(Your assignment) Every record must appear in the response exactly as given.

____ Data excerpts

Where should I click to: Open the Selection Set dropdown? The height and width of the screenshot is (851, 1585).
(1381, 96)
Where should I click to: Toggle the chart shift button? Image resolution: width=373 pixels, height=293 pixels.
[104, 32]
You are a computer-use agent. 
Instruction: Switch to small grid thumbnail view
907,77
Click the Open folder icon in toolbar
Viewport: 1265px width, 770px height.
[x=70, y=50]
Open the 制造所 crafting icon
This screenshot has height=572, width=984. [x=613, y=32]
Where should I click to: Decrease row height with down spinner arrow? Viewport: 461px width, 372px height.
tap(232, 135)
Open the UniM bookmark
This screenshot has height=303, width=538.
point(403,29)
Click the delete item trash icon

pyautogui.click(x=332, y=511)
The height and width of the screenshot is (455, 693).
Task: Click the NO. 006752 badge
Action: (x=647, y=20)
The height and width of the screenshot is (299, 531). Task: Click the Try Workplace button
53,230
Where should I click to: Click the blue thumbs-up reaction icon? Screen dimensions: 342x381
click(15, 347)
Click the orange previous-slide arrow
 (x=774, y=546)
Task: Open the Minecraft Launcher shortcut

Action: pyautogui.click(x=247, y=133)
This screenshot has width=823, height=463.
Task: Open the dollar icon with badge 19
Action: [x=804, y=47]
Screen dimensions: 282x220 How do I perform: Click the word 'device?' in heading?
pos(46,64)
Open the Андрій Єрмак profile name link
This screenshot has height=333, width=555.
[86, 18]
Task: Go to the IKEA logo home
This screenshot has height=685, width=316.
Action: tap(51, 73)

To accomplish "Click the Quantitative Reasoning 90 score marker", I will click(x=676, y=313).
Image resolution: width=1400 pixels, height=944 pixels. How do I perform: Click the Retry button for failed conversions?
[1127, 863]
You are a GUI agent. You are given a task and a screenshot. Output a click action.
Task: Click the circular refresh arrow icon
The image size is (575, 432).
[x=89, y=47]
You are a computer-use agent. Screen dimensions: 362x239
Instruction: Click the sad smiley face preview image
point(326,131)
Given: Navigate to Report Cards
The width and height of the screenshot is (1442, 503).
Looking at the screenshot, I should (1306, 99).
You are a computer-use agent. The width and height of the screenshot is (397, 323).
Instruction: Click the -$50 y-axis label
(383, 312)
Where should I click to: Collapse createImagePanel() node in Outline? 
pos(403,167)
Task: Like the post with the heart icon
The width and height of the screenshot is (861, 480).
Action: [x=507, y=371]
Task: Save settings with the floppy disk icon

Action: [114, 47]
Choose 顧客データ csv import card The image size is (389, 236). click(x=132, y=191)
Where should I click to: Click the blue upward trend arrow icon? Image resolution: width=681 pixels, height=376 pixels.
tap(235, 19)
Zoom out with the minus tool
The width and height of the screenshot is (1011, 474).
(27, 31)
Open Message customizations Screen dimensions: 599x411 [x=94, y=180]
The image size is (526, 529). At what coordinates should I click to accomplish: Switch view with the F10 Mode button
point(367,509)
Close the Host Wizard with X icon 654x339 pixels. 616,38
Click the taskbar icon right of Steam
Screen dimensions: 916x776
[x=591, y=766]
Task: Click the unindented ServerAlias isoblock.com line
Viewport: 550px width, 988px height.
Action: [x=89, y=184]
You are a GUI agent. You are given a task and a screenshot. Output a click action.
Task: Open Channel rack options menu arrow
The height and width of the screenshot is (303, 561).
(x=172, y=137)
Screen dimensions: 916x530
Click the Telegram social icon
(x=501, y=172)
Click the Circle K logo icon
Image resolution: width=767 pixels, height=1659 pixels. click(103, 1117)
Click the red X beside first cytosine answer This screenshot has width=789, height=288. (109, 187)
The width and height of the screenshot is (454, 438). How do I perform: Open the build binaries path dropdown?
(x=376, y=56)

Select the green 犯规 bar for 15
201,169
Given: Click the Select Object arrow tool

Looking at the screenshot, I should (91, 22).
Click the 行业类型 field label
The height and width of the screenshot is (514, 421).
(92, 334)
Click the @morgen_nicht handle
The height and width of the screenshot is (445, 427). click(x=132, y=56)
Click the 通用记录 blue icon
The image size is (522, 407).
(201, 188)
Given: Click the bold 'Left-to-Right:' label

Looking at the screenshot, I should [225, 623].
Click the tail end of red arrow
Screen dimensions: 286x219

________

(Answer section)
Where should I click to: Open the Selection Set dropdown? The height and width of the screenshot is (851, 1585).
(1381, 96)
Where should I click to: Toggle the chart shift button? Image resolution: width=373 pixels, height=293 pixels.
[104, 32]
You are a computer-use agent. 
Instruction: Switch to small grid thumbnail view
907,77
Click the Open folder icon in toolbar
Viewport: 1265px width, 770px height.
[x=70, y=50]
Open the 制造所 crafting icon
This screenshot has height=572, width=984. [x=613, y=32]
Where should I click to: Decrease row height with down spinner arrow? Viewport: 461px width, 372px height.
tap(232, 135)
Open the UniM bookmark
This screenshot has height=303, width=538.
point(403,29)
Click the delete item trash icon

pyautogui.click(x=332, y=511)
The height and width of the screenshot is (455, 693).
Task: Click the NO. 006752 badge
Action: (x=647, y=20)
The height and width of the screenshot is (299, 531). Task: Click the Try Workplace button
53,230
Where should I click to: Click the blue thumbs-up reaction icon? Screen dimensions: 342x381
click(15, 347)
Click the orange previous-slide arrow
 (x=774, y=546)
Task: Open the Minecraft Launcher shortcut

Action: pyautogui.click(x=247, y=133)
This screenshot has width=823, height=463.
Task: Open the dollar icon with badge 19
Action: [x=804, y=47]
Screen dimensions: 282x220 How do I perform: Click the word 'device?' in heading?
pos(46,64)
Open the Андрій Єрмак profile name link
This screenshot has height=333, width=555.
[86, 18]
Task: Go to the IKEA logo home
This screenshot has height=685, width=316.
Action: tap(51, 73)

To accomplish "Click the Quantitative Reasoning 90 score marker", I will click(x=676, y=313).
Image resolution: width=1400 pixels, height=944 pixels. How do I perform: Click the Retry button for failed conversions?
[1127, 863]
You are a GUI agent. You are given a task and a screenshot. Output a click action.
Task: Click the circular refresh arrow icon
The image size is (575, 432).
[x=89, y=47]
You are a computer-use agent. Screen dimensions: 362x239
Instruction: Click the sad smiley face preview image
point(326,131)
Given: Navigate to Report Cards
The width and height of the screenshot is (1442, 503).
Looking at the screenshot, I should (1306, 99).
You are a computer-use agent. The width and height of the screenshot is (397, 323).
Instruction: Click the -$50 y-axis label
(383, 312)
Where should I click to: Collapse createImagePanel() node in Outline? 
pos(403,167)
Task: Like the post with the heart icon
The width and height of the screenshot is (861, 480).
Action: [x=507, y=371]
Task: Save settings with the floppy disk icon

Action: [114, 47]
Choose 顧客データ csv import card The image size is (389, 236). click(x=132, y=191)
Where should I click to: Click the blue upward trend arrow icon? Image resolution: width=681 pixels, height=376 pixels.
tap(235, 19)
Zoom out with the minus tool
The width and height of the screenshot is (1011, 474).
(27, 31)
Open Message customizations Screen dimensions: 599x411 [x=94, y=180]
The image size is (526, 529). At what coordinates should I click to accomplish: Switch view with the F10 Mode button
point(367,509)
Close the Host Wizard with X icon 654x339 pixels. 616,38
Click the taskbar icon right of Steam
Screen dimensions: 916x776
[x=591, y=766]
Task: Click the unindented ServerAlias isoblock.com line
Viewport: 550px width, 988px height.
Action: [x=89, y=184]
You are a GUI agent. You are given a task and a screenshot. Output a click action.
Task: Open Channel rack options menu arrow
The height and width of the screenshot is (303, 561).
(x=172, y=137)
Screen dimensions: 916x530
Click the Telegram social icon
(x=501, y=172)
Click the Circle K logo icon
Image resolution: width=767 pixels, height=1659 pixels. click(103, 1117)
Click the red X beside first cytosine answer This screenshot has width=789, height=288. (109, 187)
The width and height of the screenshot is (454, 438). How do I perform: Open the build binaries path dropdown?
(x=376, y=56)

Select the green 犯规 bar for 15
201,169
Given: Click the Select Object arrow tool

Looking at the screenshot, I should (91, 22).
Click the 行业类型 field label
The height and width of the screenshot is (514, 421).
(92, 334)
Click the @morgen_nicht handle
The height and width of the screenshot is (445, 427). click(x=132, y=56)
Click the 通用记录 blue icon
The image size is (522, 407).
(201, 188)
Given: Click the bold 'Left-to-Right:' label

Looking at the screenshot, I should [225, 623].
Click the tail end of red arrow
Screen dimensions: 286x219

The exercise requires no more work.